▶ Passage:
○ ○ ○
There is a belief that if you do something professionally or for a full time job, it will completely ruin it for you and you will no longer enjoy it. Many people want to make money from writing, but are disappointed when they find that they can’t write exactly what they want all the time and get money from it. The majority of professional writing jobs aren’t particularly fun or glamorous. Most of them aren’t even that well paid. Does this mean that wannabe novelists should avoid writing professionally? Is there any point to being a professional writer if you are stuck writing things you aren’t interested in?
All Writing is Good Writing
I have found that any type of writing, professional or otherwise, is good practise and helps to develop writing skills and creativity. Even just the momentum to write every day is a good habit to pick up. It is easy to assume that soul sucking jobs aren’t remotely creatively stimulating. The truth is that any person who can re-write the same piece of copy 10 different ways, write 2,000 words about beach umbrellas, or think up a dozen different topics about video conferencing software has got to be creative. Yes, I have done all of those jobs, and most of the time I don’t even find them that boring.
It is often quoted that you need to put in 10,000 hours of practise to become an expert in anything and you may not get all of those hours from writing your novel alone. This is probably why the Kindle listings are overflowing with sub-par novels put out by authors who haven’t yet fully developed their writing skills. It is much better to build these skills as an amateur in order to avoid putting out a book before you’re ready and ruining your reputation right out of the gate. Plus, if you are going to practise your writing, you may as well get paid for doing it!
Develop Your Skills
Just some of the skills I’ve developed from my freelance writing career have been:
- Writing quality content quickly.
- Time management.
- Meeting deadlines.
- Writing web copy.
- Writing for an audience.
- Online marketing.
- Building and tapping into a network.
- Money management.
- Finding prospects to send pitches to.
- Idea generation.
- Working long hours.
- Standing out in a crowded marketplace.
Broaden Your Horizons
Another important thing writers have to do is avoid becoming trapped in a bubble and focusing only on their work. They need to expand their horizons a little and learn new things to generate story ideas, give themselves a broader sense of the world, and make their writing better. Professional writing usually involves research into topics you otherwise wouldn’t look into. Just today I had to write about country clubs and then medical centres. I doubt those will ever actually come up in my writing, but you never know when I might end up writing a story set in a country club or a medical centre.
Keeping the Balance
If you want to be a professional writer but are worried about finding the time or energy to complete your novel or other writing projects on the side, you can use your professional writing to build your skills and pay the bills and schedule personal writing time around it. You could perhaps use the morning for freelance writing and the afternoon for personal projects. If your novel becomes successful and you are able to make more income from it, you can gradually phase out the freelance writing.
If on the other hand you are only interested in writing what you want rather than what you are asked to then professional or freelance writing probably isn’t for you. As harsh as it sounds, with that attitude you may not even have much success in making money from book publishing.
I’ve been writing professionally for a few years now and have still found time to work on my own novel (I completed the second draft yesterday!), with a goal of eventually writing novels full time. Freelance writing is hard and not for the faint of heart. So if the hours I often spend each day writing sales copy had ruined writing forever for me, I wouldn’t still be doing it now. Writing about vacuum cleaner bags may not directly make me a great novelist but it does help me to pay the bills, develop my writing skills, and establish a daily writing routine.
○ ○ ○
▶ Input data:
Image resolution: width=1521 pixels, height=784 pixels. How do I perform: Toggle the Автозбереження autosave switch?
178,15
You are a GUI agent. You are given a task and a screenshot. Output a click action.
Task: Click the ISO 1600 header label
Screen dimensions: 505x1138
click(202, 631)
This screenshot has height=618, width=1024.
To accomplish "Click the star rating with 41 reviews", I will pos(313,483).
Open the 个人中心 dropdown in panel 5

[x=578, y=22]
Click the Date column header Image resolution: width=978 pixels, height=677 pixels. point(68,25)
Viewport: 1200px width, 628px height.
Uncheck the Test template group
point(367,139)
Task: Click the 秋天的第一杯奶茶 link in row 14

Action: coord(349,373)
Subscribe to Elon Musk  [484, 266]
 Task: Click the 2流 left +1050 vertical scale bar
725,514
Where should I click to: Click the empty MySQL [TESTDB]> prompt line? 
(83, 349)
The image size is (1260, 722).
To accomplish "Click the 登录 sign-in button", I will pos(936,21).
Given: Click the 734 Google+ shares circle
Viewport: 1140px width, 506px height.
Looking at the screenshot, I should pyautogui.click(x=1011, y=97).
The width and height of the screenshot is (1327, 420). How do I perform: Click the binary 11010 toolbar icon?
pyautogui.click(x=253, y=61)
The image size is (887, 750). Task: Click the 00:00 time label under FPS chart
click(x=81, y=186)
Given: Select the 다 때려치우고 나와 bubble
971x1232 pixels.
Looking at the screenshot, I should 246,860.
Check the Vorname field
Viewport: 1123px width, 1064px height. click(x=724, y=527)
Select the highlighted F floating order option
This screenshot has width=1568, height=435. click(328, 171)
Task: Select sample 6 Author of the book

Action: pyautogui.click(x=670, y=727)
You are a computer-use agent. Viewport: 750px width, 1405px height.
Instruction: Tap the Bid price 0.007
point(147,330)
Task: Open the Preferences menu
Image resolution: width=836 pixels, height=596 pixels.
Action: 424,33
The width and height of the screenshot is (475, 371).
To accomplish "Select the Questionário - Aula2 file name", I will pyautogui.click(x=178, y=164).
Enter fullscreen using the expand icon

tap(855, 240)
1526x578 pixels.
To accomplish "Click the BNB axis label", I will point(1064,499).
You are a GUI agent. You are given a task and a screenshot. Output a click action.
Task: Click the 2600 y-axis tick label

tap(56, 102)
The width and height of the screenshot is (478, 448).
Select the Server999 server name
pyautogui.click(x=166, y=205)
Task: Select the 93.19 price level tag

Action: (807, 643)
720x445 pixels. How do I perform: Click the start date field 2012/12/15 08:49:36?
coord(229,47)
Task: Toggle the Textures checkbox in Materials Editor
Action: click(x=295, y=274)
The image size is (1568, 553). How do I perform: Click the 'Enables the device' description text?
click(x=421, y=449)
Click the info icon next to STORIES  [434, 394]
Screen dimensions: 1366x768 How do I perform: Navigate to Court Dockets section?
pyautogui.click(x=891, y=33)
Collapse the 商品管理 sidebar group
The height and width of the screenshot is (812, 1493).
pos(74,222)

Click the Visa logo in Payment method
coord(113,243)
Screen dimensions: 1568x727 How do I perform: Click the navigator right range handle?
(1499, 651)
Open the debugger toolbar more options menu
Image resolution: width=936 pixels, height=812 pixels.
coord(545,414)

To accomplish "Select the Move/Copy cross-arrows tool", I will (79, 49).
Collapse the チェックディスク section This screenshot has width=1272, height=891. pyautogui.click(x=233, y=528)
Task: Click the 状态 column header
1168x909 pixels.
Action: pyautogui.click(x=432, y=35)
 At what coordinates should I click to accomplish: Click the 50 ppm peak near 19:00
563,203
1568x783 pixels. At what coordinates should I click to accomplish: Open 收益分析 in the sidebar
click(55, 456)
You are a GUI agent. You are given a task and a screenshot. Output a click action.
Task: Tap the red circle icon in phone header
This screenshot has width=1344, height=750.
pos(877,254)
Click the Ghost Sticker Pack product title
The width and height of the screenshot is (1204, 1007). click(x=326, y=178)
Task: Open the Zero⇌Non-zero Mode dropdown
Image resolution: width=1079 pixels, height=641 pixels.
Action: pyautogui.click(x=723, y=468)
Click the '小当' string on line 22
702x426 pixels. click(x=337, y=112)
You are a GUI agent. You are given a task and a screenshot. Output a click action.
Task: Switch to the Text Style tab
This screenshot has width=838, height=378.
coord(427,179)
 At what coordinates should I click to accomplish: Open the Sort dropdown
○ ○ ○
▶ What this exercise asks:
(1) Summarize the post on professional writing above in two sentences.
(2) From the post on professional writing, list every specific subject the author says they have written about for paid work.
(3) Please pull out the stretch of the post on professional writing from "- Writing web" through "send pitches to.".

▶ Task-by-task outputs:
(1) The post argues that professional writing, even on dull topics, builds writing skills and creativity, creates a daily writing habit, and pays the bills. It suggests scheduling personal projects such as a novel around freelance work, but says such work probably isn't for someone who only wants to write what they choose.

(2)
- Beach umbrellas
- Video conferencing software
- Country clubs
- Medical centres
- Vacuum cleaner bags

(3)
- Writing web copy.
- Writing for an audience.
- Online marketing.
- Building and tapping into a network.
- Money management.
- Finding prospects to send pitches to.